I built Mower’s 1932 design Snow Bird frostbite dinghy from plans published by The Rudder which consisted of 2 pages accompanied by the statement “Anyone who has had any experience building round-bottomed clinker-built dinghies will find sufficient information on these pages to enable him to build a Snow Bird for himself.” This left a lot to the imagination but I guess that’s how Mower approached small craft “plans.”
If someone has more info about this boat design, please let me know. It will be appreciated.
Hello from Geneva Switzerland!
Any idea if any available for purchase?
Best regards,
Paul
Moin Paul,
vielleicht hilft dir das weiter: How to Build a Swampsott Dory
Viele Grüße und immer eine Hand breit Wasser unterm Kiel
Raban Stumme aus Mülheim an der Ruhr, DE
Translation from German:
Hey Paul,
Maybe this will help you: How to Build a Swampscott Dory.

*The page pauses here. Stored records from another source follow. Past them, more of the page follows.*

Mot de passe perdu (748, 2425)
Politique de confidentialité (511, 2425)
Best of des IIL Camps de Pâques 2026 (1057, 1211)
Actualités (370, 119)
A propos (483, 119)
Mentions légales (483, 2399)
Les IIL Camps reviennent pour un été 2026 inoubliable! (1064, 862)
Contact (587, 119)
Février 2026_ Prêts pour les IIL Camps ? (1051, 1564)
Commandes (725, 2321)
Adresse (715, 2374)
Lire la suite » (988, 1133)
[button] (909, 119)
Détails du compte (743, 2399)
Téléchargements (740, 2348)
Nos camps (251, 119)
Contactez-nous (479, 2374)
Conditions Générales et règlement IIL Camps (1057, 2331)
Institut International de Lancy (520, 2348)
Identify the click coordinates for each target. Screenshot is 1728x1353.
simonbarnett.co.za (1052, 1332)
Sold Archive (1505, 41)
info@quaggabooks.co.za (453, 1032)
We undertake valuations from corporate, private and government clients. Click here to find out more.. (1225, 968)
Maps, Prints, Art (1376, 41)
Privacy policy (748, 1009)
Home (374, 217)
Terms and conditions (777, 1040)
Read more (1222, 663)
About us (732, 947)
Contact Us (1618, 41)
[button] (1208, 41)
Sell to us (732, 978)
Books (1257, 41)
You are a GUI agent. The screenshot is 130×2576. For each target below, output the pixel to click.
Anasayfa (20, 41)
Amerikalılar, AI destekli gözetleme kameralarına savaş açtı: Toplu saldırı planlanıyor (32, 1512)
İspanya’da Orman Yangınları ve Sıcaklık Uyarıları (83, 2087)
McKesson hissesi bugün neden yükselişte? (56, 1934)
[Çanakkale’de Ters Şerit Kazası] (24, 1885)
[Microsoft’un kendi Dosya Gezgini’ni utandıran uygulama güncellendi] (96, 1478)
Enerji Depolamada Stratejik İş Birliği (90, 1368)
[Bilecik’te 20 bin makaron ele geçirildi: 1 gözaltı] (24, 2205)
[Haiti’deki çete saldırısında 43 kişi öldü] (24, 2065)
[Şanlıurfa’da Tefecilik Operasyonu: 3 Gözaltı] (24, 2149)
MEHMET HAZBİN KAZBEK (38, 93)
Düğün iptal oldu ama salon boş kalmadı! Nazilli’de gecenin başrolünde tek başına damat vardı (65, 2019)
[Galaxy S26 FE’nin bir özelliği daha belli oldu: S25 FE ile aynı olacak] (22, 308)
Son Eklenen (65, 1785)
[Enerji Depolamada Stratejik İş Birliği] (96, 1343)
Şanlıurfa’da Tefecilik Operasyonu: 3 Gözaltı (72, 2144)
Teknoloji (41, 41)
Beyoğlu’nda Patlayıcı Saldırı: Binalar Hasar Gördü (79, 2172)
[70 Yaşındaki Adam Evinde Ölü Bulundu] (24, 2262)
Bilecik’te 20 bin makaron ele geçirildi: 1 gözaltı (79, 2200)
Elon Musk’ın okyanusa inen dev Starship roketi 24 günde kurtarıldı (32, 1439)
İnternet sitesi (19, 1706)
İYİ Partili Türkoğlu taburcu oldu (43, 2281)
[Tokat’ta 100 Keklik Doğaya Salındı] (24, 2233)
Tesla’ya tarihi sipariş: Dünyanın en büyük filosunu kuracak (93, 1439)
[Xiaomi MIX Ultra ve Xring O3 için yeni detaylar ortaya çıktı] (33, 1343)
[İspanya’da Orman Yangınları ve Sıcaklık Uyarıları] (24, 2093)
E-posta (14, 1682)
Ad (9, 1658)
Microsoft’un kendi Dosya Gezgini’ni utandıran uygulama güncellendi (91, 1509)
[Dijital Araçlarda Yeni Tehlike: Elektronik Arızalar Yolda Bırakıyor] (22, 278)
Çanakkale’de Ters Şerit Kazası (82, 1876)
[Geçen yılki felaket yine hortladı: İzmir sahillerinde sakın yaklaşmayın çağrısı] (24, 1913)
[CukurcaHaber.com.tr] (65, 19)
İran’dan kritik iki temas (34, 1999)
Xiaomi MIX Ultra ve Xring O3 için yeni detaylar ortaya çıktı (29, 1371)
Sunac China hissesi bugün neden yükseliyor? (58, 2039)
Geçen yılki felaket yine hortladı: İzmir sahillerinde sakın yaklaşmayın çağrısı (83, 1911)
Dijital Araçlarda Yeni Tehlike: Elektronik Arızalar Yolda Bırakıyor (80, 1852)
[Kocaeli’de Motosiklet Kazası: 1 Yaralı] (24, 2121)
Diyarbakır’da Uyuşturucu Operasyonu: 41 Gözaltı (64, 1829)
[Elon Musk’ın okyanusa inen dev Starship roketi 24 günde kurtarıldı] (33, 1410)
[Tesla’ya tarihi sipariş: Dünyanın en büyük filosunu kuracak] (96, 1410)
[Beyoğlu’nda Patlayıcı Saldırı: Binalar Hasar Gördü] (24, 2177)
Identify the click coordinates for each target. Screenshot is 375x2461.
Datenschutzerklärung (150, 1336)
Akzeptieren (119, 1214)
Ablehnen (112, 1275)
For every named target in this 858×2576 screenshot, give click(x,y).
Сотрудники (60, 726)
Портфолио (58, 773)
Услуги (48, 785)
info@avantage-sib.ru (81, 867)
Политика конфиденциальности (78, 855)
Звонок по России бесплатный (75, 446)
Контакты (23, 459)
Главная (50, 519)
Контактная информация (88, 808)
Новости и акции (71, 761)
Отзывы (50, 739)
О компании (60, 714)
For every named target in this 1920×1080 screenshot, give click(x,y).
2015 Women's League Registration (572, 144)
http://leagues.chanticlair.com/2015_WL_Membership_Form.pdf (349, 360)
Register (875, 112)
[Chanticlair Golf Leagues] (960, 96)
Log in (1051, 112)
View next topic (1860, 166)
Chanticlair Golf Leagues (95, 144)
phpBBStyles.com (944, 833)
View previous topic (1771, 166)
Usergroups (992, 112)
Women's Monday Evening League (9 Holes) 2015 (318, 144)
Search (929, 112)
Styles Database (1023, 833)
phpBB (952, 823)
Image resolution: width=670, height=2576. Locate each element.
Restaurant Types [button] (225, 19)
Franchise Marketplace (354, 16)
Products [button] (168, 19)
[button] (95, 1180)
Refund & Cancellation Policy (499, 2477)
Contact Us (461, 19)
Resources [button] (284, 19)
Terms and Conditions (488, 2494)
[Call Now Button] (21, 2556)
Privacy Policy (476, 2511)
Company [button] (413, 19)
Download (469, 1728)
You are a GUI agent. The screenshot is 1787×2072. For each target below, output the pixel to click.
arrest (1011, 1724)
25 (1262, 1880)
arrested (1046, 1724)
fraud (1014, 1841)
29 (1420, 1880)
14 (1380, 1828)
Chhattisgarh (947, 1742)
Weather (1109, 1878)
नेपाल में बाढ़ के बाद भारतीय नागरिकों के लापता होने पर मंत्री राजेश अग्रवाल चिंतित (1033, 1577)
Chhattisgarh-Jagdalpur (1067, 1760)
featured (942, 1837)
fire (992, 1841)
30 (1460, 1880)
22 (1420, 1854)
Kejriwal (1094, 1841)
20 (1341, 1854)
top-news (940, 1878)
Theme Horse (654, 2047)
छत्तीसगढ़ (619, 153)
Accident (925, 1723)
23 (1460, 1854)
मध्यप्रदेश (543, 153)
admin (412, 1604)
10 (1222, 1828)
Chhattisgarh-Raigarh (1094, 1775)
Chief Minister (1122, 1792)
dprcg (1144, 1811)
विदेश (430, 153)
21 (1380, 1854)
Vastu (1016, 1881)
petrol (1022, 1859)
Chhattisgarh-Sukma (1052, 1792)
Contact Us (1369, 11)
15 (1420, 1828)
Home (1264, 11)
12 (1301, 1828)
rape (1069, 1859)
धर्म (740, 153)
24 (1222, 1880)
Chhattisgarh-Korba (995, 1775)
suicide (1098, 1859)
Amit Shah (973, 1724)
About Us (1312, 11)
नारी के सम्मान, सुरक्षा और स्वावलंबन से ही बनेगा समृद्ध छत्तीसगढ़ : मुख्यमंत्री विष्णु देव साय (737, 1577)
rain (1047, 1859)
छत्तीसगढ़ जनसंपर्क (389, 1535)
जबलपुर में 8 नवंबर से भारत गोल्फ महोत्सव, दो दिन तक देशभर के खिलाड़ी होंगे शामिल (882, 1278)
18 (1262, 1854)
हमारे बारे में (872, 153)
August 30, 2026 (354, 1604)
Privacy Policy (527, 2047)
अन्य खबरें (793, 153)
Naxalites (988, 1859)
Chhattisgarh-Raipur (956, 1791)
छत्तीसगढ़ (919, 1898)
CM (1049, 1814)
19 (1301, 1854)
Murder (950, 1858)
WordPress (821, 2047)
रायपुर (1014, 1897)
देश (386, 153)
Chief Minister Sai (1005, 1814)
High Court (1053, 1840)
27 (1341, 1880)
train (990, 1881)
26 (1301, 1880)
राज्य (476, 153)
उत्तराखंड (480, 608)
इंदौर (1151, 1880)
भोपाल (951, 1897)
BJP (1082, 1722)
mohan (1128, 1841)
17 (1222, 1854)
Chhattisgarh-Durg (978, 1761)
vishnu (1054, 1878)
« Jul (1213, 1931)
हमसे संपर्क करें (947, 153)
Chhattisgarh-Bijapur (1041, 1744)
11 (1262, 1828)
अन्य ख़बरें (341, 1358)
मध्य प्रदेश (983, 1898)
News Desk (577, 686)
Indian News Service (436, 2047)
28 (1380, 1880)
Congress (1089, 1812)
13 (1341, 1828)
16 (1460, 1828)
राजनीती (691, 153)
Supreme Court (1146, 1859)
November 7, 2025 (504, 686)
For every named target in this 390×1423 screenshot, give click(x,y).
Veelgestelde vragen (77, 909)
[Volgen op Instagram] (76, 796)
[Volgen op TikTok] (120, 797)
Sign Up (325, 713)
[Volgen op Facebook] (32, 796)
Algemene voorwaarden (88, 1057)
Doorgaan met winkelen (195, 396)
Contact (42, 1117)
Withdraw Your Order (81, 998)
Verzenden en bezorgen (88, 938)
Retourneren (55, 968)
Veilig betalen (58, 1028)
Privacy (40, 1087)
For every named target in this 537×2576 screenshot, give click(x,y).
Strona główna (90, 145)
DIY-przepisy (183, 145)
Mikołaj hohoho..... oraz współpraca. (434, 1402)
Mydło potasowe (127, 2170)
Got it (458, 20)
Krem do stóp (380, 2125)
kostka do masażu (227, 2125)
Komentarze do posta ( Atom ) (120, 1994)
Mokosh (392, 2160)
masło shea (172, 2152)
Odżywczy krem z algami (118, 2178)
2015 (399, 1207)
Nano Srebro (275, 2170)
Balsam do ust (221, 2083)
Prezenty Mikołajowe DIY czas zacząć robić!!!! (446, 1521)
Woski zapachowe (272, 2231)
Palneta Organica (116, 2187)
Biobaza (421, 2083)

Best regards and always a handful of water under the keel
Raban Stumme from Mülheim an der Ruhr, DE
Having built Seahopper folding boats & a plywood fiberglassed skiff when younger with my father, who just gave me the Gardner book with construction plans for dories, I am looking to turn my carpentry workshop in the Czech countryside into a boatbuilding shop!!! I’m not sure if i’d like to start with a Beachcomber leg-o-mutton or a sailing Swampscott (will be for use in the Alceva lake in the Alentejo, Portugal.